A tinta que ficou retida na camada epitelial e córnea é removida da pele rapidamente. A primeira que sai é a da cama córnea, já que está mais superficial, e esta tinta removida pode ser observada na primeira troca do curativo, quando muitas pessoas se espantam ao retirar o plástico da tatuagem e vêem o desenho parecendo que está derretendo: mas é só lavar que sua tatuagem ainda continua bonita no mesmo lugar. Já a tinta da camada epitelial irá demorar em torno de 20 dias para ser removida, pois à medida que as células dessa camada crescem, vão saindo, feito casquinhas, impregnadas de tinta. Deve se tomar muito cuidado nessa etapa, pois, se remover as cascas, que podem estar enraizadas no tecido conjuntivo e por algumas fibras colágenas que cresceram por causa da lesão, fará um novo ferimento que poderá inflamar, ou até infeccionar, e certamente causará dano à tatuagem. Por isso é muito importante fazer corretamente o curativo nos cinco primeiros dias e depois passar a pomada a base de vitaminas e óleos durante os outros 15 dias de cicatrização.




Mas ainda existe um outro cuidado muito importante que pode causar um severo dano à tatuagem: o escurecimento solar.



O escurecimento solar acontece nos primeiros 40 dias da tatuagem. Durante o processo de tatuar, o sangue também participou, e mesmo que você não tenha percebido sangramento, ele ocorreu, deixando células sanguíneas mortas que ao se decomporem liberaram ferro (lembramos que o ferro é um elemento essencial da hemoglobina que está dentro dos glóbulos vermelhos do sangue e que é responsável pela captura do oxigênio). E esse ferro, quando espalhado na pele, faz parte de um processo que ativa a melanina (melanina é um pigmento escuro produzido pelo melanócito que está na camada epitelial e que protege apele da radiação solar). Portanto, se a pele tatuada for exposta ao sol, o ferro disponibiliza uma maior produção de melanina pelo melanócito, e começa então o escurecimento da área tatuada.
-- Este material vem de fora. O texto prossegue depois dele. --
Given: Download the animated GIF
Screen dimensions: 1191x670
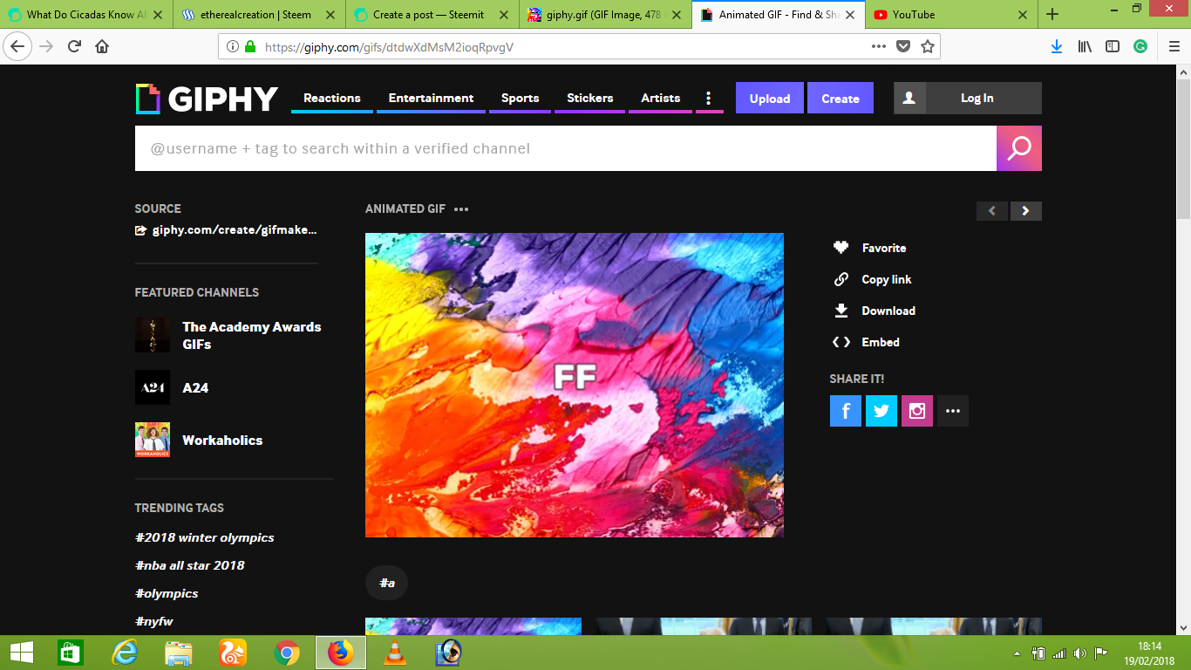Looking at the screenshot, I should pyautogui.click(x=888, y=311).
Esse escurecimento pode ser transitório, sumindo em algumas semanas, ou durar anos e anos. Por conta disso, se precisar se expor ao sol antes de 40 dias, cubra a tatuagem ou com roupa ou com bloqueador solar, mas pode ser usada também pomada de assadura, a base de óxido de zinco (hipoglós) que fará uma cobertura na tatuagem até mesmo embaixo da água.
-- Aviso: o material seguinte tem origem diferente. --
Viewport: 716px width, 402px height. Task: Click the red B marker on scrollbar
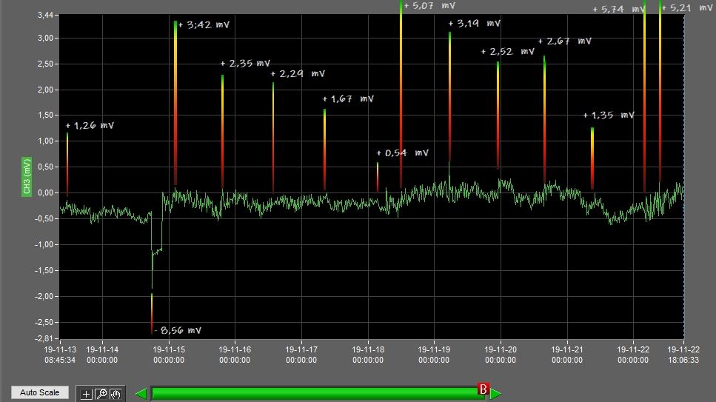pyautogui.click(x=484, y=389)

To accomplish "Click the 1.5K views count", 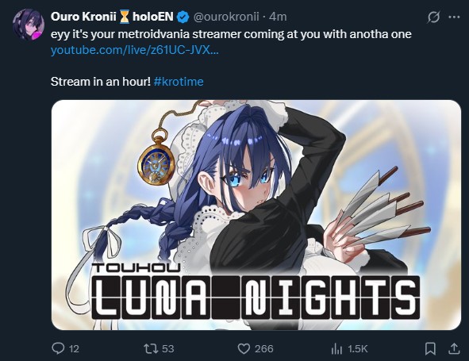I will (357, 349).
Mas além desses cuidados, muitos tatuadores alertam sobre o uso do filme plástico nos primeiros dias e o perigo de comer alguns alimentos, que após ingestão podem provocar danos à tatuagem.
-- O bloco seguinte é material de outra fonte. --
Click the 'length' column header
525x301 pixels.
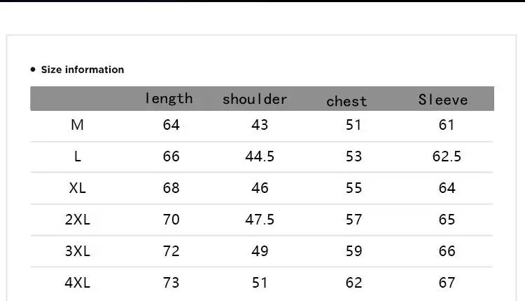(169, 98)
São geralmente alimentos que causam alergias, mas, que fique bem claro, algumas pessoas podem ser sensíveis e outras não! Dentre estes alimentos destacamos os muitos gordurosos, como carne de porco, ovos, chocolate e maionese. E ainda para algumas pessoas, alertamos sobre o camarão e outros frutos do mar. Esses alimentos, por terem um potencial alérgico, estimulam substâncias no corpo, como a histamina que causa vermelhidão e coceiras. Se isso acontecer na área tatuada, ocorrerá uma deficiência no processo de cicatrização, que pode atrapalhar na fagocitose do pigmento e na regeneração do epitélio. O filme plástico, por sua vez, fará o papel da camada córnea que foi praticamente destruída durante o processo da tatuagem, já que, além da camada, as glândulas da pele também foram avariadas. São as glândulas sebáceas e sudoríparas que mantêm a oleosidade, umidade e regulagem do calor da pele. Portanto, sem o plástico protegendo, a pele pode sofrer desidratação, o que levará a pequenas fissuras, rachaduras como a de lábio no inverno, onde facilmente servirão de abrigo às bactérias, causando microinfecções e levando a danos no trabalho. O tempo para essas glândulas se recomporem é de cinco dias, em média. O plástico também evita que a pele cole na roupa e que a tatuagem seja esfolada.



A tatuagem nunca foi e nem será um simples desenho na pele. Após ser feita ela passa a ser parte de seu corpo, sofre processos dinâmicos e biológicos, passa a ter vida e necessitará de todos os seus cuidados. Portanto, guarde muito bem essas informações, sendo você um tatuador ou um tatuado. O sucesso de nosso trabalho depende de nossa educação e conhecimento.